04. Welche Strategien können im Einkauf ebenfalls eingesetzt werden?

  1. Verträge überprüfen und nachverhandeln:
    Verträge mit Lieferanten können jederzeit nachverhandelt werden. Wichtig sind dabei für den Handel, dass man gute Argumente hat (z. B. Vergleichsangebote und langjährige Treue). Bei Nachverhandlungen müssen Sie damit rechnen, dass der Lieferant Gegenleistungen fordert (z. B. längerfristige Verträge – Planungssicherheit, Vorauszahlung – Liquidität).

  2. Neue Lieferanten gezielt auswählen:
    Ohne Vergleichsangebote (mindestens einen Vergleich) sollte der Händler keine neuen Verträge mit Lieferanten oder Dienstleistern vereinbaren.

  3. Preise verhandeln:
    Man sollte sich nicht mit dem ersten Angebot des Lieferanten zufrieden geben.

  4. Konditionen verhandeln:
    Wenn die Preisgestaltung keinen Spielraum mehr zulässt, sollten man zumindest bessere Konditionen in der Verhandlung erreichen (z.
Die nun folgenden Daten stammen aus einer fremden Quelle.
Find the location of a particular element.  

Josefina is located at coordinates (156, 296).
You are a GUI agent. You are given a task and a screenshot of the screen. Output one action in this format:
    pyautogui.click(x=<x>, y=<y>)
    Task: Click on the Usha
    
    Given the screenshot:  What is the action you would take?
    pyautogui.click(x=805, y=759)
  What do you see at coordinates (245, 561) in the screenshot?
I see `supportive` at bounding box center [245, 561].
B. Lieferung frei Haus, kostenloses Zubehör oder Service sowie Kulanz).

  5. Skonto:
    Skonto im Einkauf sollte in jedem Fall vereinbart werden (mindestens 2 %). Beispiel: Einem Händler, der nie Skonto zieht (ziehen kann) entgeht bei einem Einkaufsvolumen von 500.000 € ein Betrag von 15.000 €, wenn man 3 % Skonto unterstellt. Also bitte nicht unterschätzen.